Fernando Tatis Jr. has been swinging it better lately. His June numbers look good. Nine doubles. A .323 average. The power hasn’t fully come back yet, but he’s been productive.
Then Friday night happened. And it wasn’t just the 15-3 score that stung.
The Padres were already buried by the time the ninth inning rolled around. The Dodgers had dropped nine runs in the sixth to turn a tight game into a laugher. So Dave Roberts, managing a bullpen that needed a break, did what managers do in blowouts. He handed the ball to Miguel Rojas. A 36-year-old infielder who hadn’t pitched in the majors since 2023.
Rojas’s stuff looked like it. Soft. Floaty. The kind of pitch any big league hitter should crush.
Tatis stepped in. Two-time Silver Slugger. One of the most electrifying hitters in the game. He saw a pitch that might as well have been hanging on a tee. And he swung right through it.
A full-on whiff on a lollipop.
The look on his face said everything. That mix of disbelief and embarrassment that every hitter knows but few have to feel after missing a position player’s 55-mph offering. He grounded out after that. The whole inning lasted about four minutes. Routine 1-2-3.

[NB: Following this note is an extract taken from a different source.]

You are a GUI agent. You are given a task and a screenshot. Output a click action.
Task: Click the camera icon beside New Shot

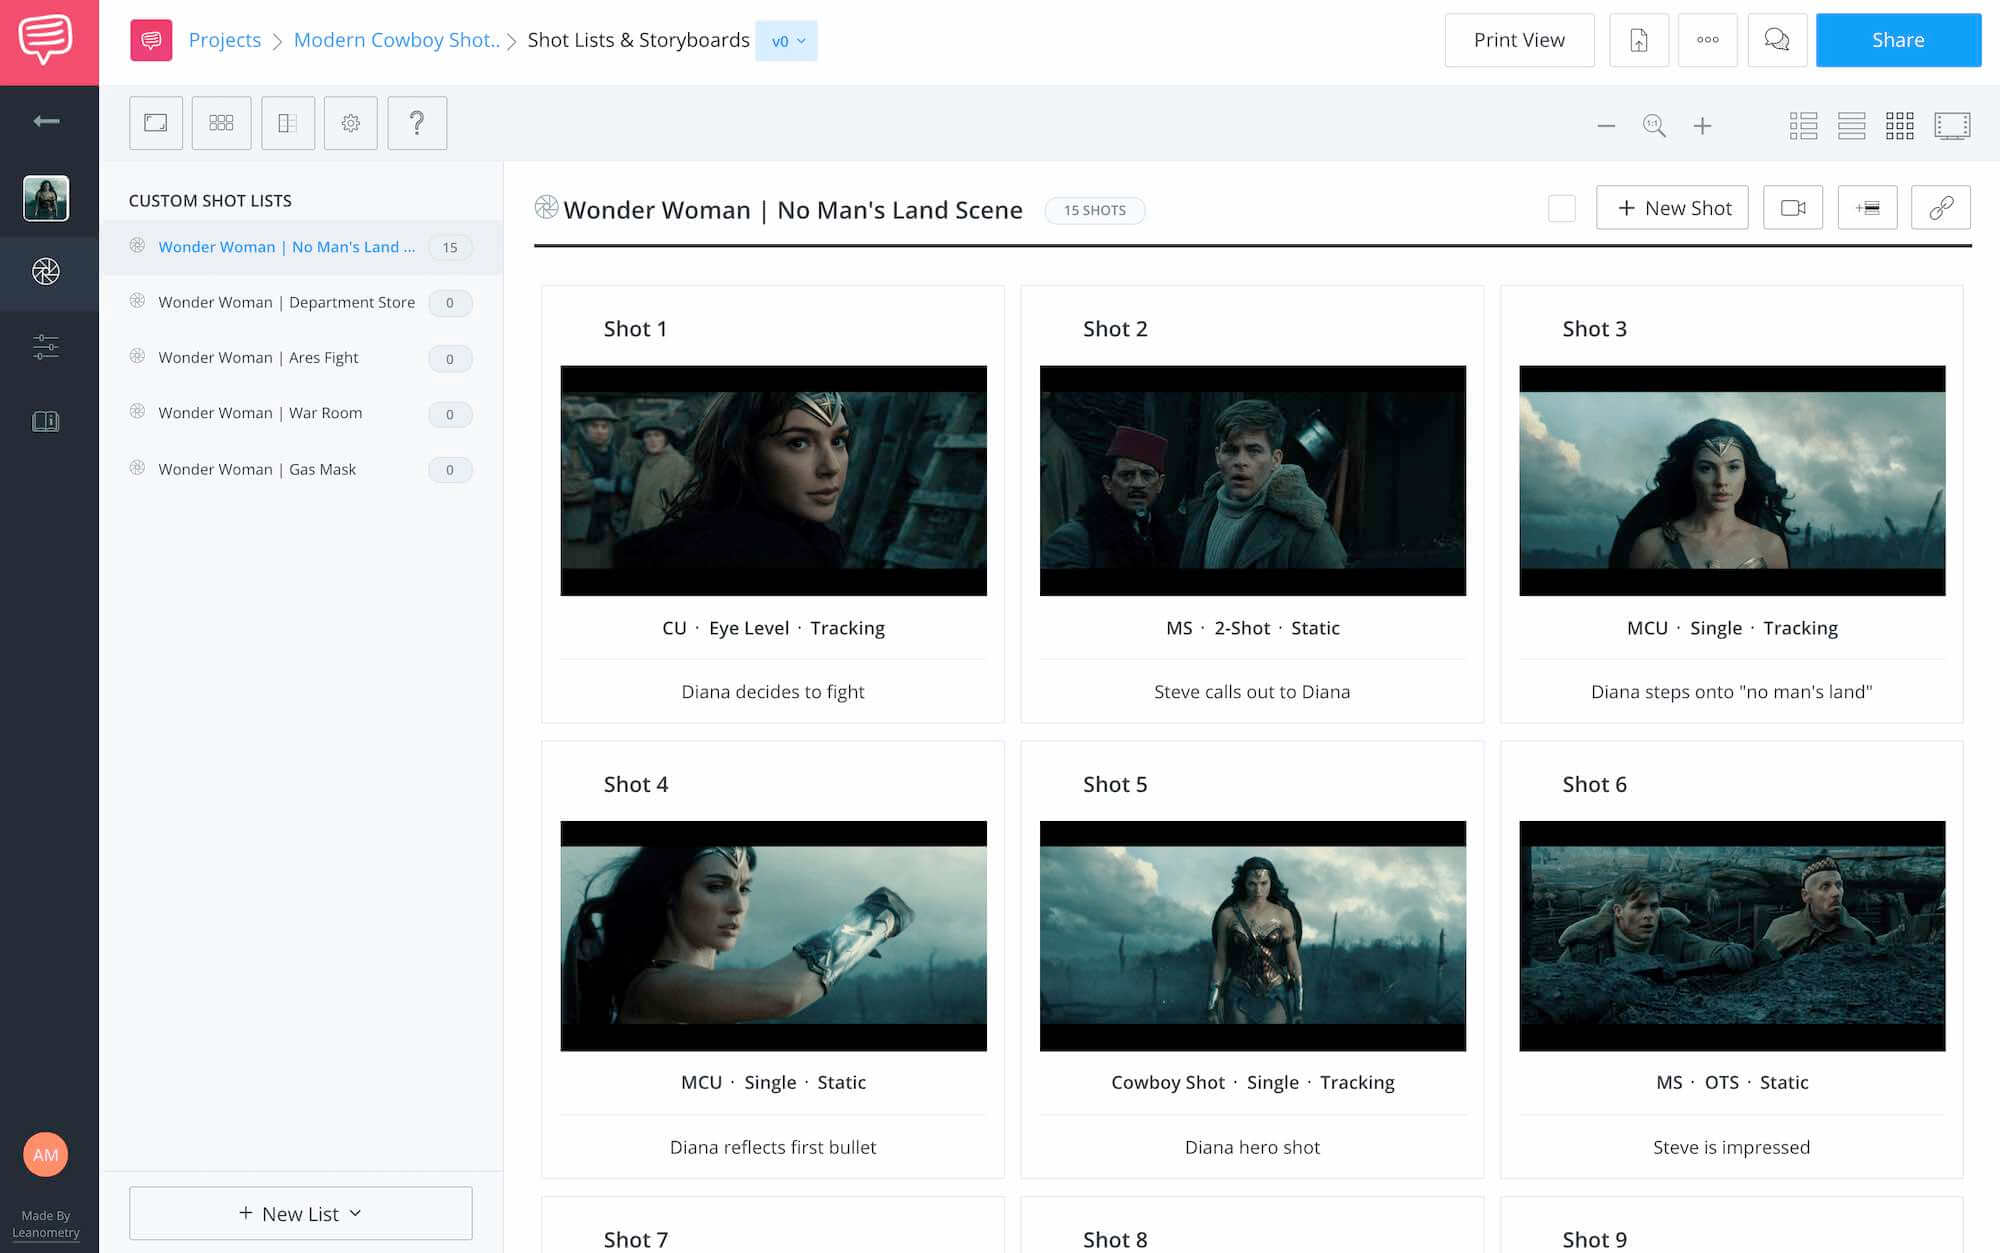(x=1792, y=208)
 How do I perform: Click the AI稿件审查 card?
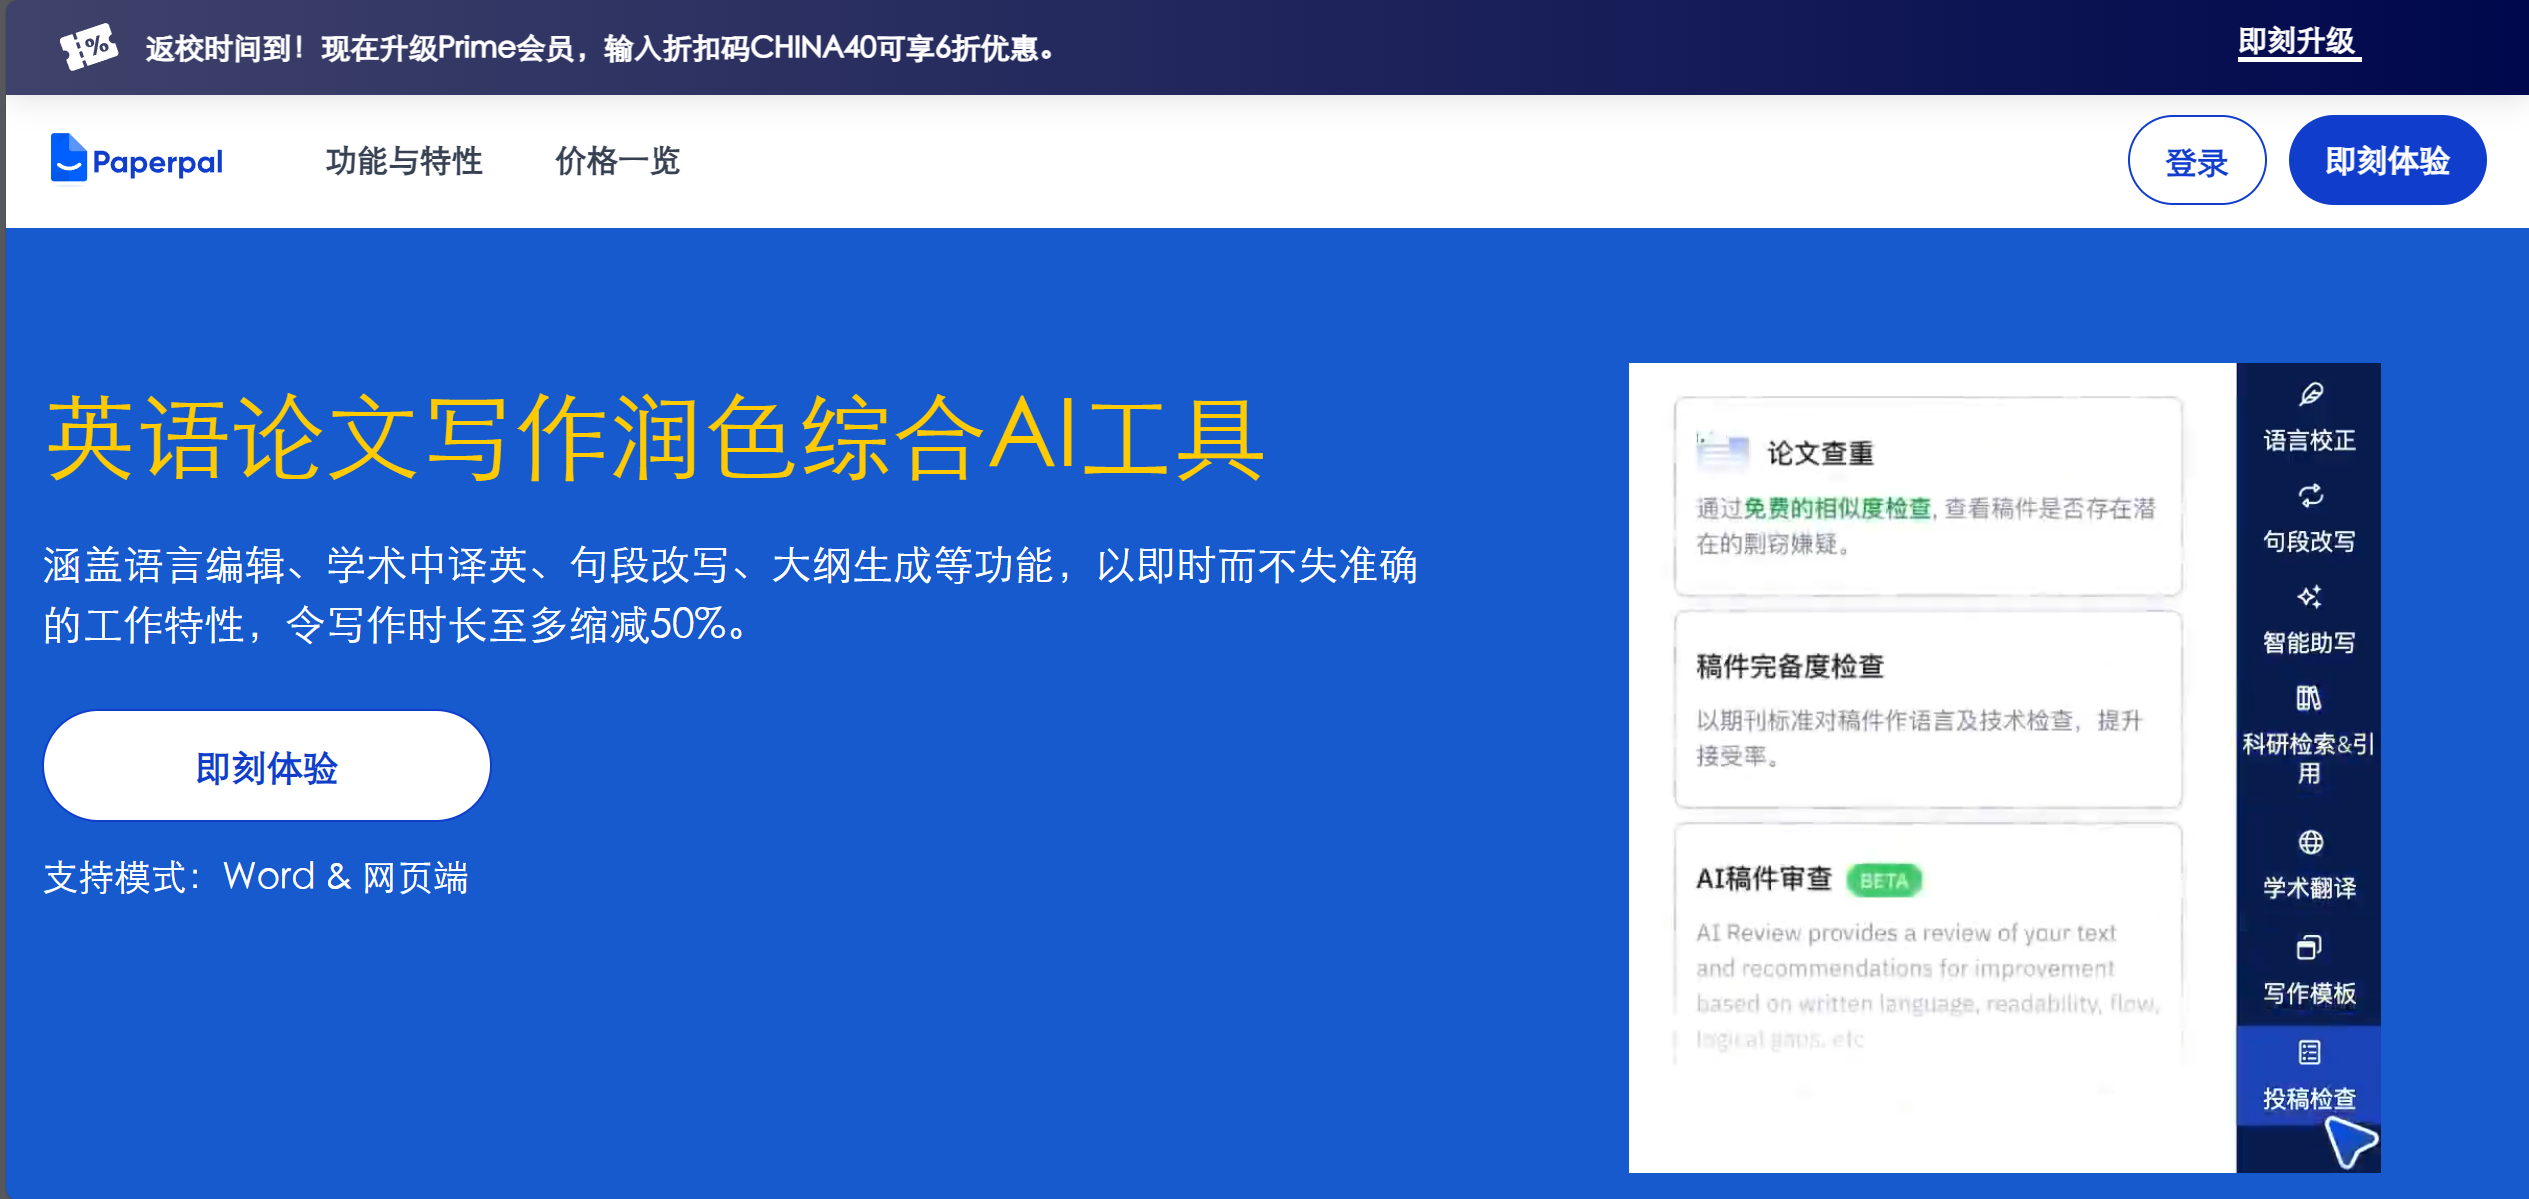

MLB posted the video. It spread fast. Because watching a star player fail to square up a non-pitcher’s softball lob is funny and a little sad at the same time.
Another casualty took a hit in a weird spot
Dalton Rushing, the Dodgers’ young catcher, had a rough week at the plate. That sixth-inning home run he crushed 399 feet felt like a nice way to flip the script. Then in the ninth, something went wrong. Rojas’s pitch got away from him a little. It caught Rushing in the thigh area. Or the groin area. Depends who you ask. Either way, it didn’t look comfortable.
He’s probably doing better than Tatis right now, though.
The power numbers aren’t what they used to be
Tatis hit 71 homers over his previous three seasons. Not bad for a guy who missed a full year. But he’s on pace for maybe 15 or 16 this year. The pre-PEDs version of Tatis was a 40-homer threat. The current version is more of a doubles-and-defense guy. That’s fine if he keeps hitting .284 with a .346 on-base. The Padres won’t complain too much as long as he’s helping them win.
But that swing on Rojas’s pitch? That one’s going to sit with him until he steps in the box again Sunday.
San Diego sits at 43-38. Los Angeles is 53-30. The rubber match is Sunday. Tatis will get his chance to make up for it.